Now, let us find the cosine and sine values for acute angles.

 

Note that,

\[
\triangle OPC \sim \triangle OP_1C_1 \sim \triangle OP_2C_2 \sim \ldots
\]

It follows that,

\[
\cos \alpha = x = \frac{|OC|}{1} = \frac{|OC|}{|OP|} = \frac{|OC_1|}{|OP_1|} = \frac{|OC_2|}{|OP_2|} = \ldots
\]

Consequently, in a right-angled triangle,

 

\[
\cos \alpha = \frac{\text{length of the adjacent side}}{\text{length of the hypotenuse}}
\]

 

Similarly,

\[
\sin \alpha = y = \frac{|CP|}{1} = \frac{|CP|}{|OP|} = \frac{|C_1P_1|}{|OP_1|} = \frac{|C_2P_2|}{|OP_2|} = \ldots
\]

 

Consequently, in a right-angled triangle,

 

\[
\sin \alpha = \frac{\text{length of the opposite side}}{\text{length of the hypotenuse}}
\]

 

2) The Tangent and Cotangent Functions:

 

 

 

Let the terminal side ([OP]) of an angle \( \alpha \) intersect the tangent line drawn to the unit circle at point A at point T, and the tangent line drawn at point B at point K.

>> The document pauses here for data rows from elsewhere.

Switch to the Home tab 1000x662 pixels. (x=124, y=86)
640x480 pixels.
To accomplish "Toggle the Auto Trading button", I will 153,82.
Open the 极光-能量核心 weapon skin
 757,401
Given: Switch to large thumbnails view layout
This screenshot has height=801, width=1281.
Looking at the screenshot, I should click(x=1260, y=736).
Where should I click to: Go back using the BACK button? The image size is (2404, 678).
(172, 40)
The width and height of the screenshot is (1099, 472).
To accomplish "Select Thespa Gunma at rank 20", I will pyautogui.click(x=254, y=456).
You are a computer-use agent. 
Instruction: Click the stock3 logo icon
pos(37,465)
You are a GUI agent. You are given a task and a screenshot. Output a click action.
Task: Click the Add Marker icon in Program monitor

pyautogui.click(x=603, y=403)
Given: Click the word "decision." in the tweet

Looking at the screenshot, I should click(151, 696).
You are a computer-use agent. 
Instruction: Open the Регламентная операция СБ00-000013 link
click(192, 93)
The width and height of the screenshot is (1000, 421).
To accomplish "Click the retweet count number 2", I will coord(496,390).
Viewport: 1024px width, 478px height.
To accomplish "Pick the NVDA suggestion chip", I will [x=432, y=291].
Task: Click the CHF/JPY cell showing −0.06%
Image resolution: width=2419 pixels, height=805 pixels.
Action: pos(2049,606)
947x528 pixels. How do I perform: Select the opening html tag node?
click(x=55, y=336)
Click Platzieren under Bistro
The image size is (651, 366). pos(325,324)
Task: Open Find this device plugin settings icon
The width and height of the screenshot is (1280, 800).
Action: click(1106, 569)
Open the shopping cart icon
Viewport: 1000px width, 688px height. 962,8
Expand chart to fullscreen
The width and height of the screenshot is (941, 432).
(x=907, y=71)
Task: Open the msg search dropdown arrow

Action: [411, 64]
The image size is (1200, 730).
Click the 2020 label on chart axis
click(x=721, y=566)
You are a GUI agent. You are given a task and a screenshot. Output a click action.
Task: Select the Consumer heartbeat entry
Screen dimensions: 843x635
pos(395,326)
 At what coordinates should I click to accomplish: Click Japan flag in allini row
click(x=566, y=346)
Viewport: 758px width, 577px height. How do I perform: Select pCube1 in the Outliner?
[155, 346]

The y-coordinate of point T is called the tangent of \( \alpha \) and is denoted by \( \tan \alpha \).

The x-coordinate of point K is called the cotangent of \( \alpha \) and is denoted by \( \cot \alpha \).

Therefore,

\[
\begin{aligned}
\tan \alpha &= \frac{\sin \alpha}{\cos \alpha} = |AT| \\ \\ \cot \alpha &= \frac{\cos \alpha}{\sin \alpha} = |BK|
\end{aligned}
\]

The tangent line drawn to the unit circle at A(1, 0) is called the tangent axis, and the tangent line drawn at B(0, 1) is called the cotangent axis.

 

Example:

 

Let us sketch the unit circle to illustrate the values of \( \tan40°, \;\; \tan230°, \;\; \) and \( \cot330° \).

 

 

Now, let us evaluate the tangent and cotangent values for acute angles.

Here,

\[
\tan \alpha = |AT| = \frac{|AT|}{1} = \frac{|AT|}{|OA|}
\]

Thus, in a right-angled triangle,

\[
\tan \alpha = \frac{\text{length of the opposite side}}{\text{length of the adjacent side}}
\]

Similarly,

\[
\cot \alpha = |BK| = \frac{|BK|}{1} = \frac{|BK|}{|OB|}
\]

 

Thus, in a right-angled triangle,

\[
\cot \alpha = \frac{\text{length of the adjacent side}}{\text{length of the opposite side}}
\]

 

 

3) The Secant and Cosecant Functions:

 

Let line \( d \) be tangent to the unit circle at point P, where the terminal side ([OP]) of an angle \( \alpha \) intersects the circle.

The x-coordinate of point C is called the secant of \( \alpha \) and is denoted by \( \sec \alpha \).

The y-coordinate of point D is called the cosecant of \( \alpha \) and is denoted by \( \csc \alpha \).

Therefore,

\[
\begin{aligned}
\sec \alpha &= \frac{1}{\cos \alpha} = |OC| \\
\csc \alpha &= \frac{1}{\sin \alpha} = |OD|
\end{aligned}
\]